En realidad, ese tipo de combate cultural sólo es posible si se impone una sociedad totalitaria donde la visión única de la realidad sea el modo definitivo de gobernar. En una democracia republicana, que es el régimen que nosotros votamos hoy, ninguna concepción se puede imponer definitivamente sobre otras y todas deben convivir aunque sus diferencias sean sustanciales.

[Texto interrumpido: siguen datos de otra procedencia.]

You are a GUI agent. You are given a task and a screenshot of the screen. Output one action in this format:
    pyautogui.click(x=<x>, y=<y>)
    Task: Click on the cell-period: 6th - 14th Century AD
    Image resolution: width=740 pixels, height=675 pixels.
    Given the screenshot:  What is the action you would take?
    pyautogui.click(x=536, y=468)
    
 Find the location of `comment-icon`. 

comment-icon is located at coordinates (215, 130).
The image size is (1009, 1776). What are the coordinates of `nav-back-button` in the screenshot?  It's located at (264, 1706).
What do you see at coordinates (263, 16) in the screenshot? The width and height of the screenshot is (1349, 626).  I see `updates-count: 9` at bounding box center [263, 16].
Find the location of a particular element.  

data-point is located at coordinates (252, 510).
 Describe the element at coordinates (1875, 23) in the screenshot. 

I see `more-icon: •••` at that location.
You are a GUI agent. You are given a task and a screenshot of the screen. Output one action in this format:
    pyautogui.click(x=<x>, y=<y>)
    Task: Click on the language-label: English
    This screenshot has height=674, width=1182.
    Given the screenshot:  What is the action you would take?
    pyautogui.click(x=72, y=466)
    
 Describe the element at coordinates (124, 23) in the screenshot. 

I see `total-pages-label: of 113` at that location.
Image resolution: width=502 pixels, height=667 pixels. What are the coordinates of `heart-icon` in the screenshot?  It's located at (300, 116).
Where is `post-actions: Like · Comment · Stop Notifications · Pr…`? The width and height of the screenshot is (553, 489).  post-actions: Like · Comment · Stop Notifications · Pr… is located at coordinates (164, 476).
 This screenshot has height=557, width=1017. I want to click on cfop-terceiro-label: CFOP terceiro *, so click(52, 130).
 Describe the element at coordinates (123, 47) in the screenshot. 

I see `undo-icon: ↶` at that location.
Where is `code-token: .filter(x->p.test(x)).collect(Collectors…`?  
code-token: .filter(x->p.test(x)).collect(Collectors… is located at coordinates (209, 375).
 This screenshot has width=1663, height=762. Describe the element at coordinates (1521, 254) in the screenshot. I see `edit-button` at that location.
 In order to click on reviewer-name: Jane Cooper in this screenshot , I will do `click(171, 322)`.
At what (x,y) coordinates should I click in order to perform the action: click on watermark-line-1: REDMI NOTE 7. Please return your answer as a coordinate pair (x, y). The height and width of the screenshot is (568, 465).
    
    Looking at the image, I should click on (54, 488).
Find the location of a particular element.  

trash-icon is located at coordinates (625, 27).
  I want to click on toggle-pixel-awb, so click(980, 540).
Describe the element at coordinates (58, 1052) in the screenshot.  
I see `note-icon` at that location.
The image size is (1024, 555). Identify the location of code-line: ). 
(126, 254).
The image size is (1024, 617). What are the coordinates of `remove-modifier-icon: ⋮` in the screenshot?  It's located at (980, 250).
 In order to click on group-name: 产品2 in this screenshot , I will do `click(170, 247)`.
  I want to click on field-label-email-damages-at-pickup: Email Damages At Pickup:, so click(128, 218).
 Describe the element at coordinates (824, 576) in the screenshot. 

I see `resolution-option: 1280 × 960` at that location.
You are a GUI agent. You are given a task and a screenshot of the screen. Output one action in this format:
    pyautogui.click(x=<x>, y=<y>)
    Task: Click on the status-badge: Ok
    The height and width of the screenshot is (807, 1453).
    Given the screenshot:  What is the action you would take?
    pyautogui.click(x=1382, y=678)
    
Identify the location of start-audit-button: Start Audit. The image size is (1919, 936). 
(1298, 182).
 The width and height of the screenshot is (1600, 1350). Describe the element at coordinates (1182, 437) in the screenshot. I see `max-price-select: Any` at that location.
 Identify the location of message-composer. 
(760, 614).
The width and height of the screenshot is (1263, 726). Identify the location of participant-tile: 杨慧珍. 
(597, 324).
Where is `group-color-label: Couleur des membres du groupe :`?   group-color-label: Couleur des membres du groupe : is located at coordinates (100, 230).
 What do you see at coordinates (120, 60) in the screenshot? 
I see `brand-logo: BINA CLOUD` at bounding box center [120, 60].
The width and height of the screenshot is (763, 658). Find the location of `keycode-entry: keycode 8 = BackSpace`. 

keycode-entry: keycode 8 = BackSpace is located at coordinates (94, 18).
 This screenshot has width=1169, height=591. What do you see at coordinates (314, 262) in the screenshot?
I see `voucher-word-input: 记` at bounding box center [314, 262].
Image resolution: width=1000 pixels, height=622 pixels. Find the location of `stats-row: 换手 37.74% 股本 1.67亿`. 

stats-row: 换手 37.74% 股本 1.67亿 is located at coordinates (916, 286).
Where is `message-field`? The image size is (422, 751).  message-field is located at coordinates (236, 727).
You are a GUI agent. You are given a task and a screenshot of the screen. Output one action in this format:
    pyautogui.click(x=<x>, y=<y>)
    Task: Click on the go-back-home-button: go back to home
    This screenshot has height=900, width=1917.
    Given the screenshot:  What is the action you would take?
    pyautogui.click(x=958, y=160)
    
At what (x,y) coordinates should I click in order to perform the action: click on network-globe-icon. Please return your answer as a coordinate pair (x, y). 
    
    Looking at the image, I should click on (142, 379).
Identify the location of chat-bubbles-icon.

Lo único que tienen que respetar es el marco común donde se desarrolla el juego político, que es lo que se quiere cambiar cuando se impulsa una reforma constitucional facciosa o leyes que alteren el sentido institucional de la república liberal.
Figuradamente, las batallas culturales pueden ser toleradas en tanto nadie busque exterminar a nadie y en tanto cada uno anhele incorporar en las instituciones, en los usos y en las costumbres, la mayor parte de las concepciones que su ideario sostiene, en legítima pugna contra quienes del otro lado buscan hacer lo mismo.
Eso conduce, en las grandes democracias ya definitivamente consolidadas, a un empate cultural en donde todas las concepciones que no discutan los fundamentos permanentes de la nación siguen subsistiendo, imponiéndose a veces unas y a veces otras desde el punto de vista electoral, pero donde desde el punto de vista cultural se van fusionando con el paso del tiempo, dentro del seno del pueblo, en maneras compartidas de vivir.
En suma, que así como es ingenuo buscar el consenso con quien no lo quiere, ello no obsta para seguir defendiendo sus consignas en pos de la construcción de un sistema que sea capaz de alcanzar acuerdos en los temas centrales del país y que en los demás deje lugar a la más libre competencia de ideas para que la democracia mantenga sus raíces a la vez que se consolide. Que ese y no otro, es el sentido del voto popular.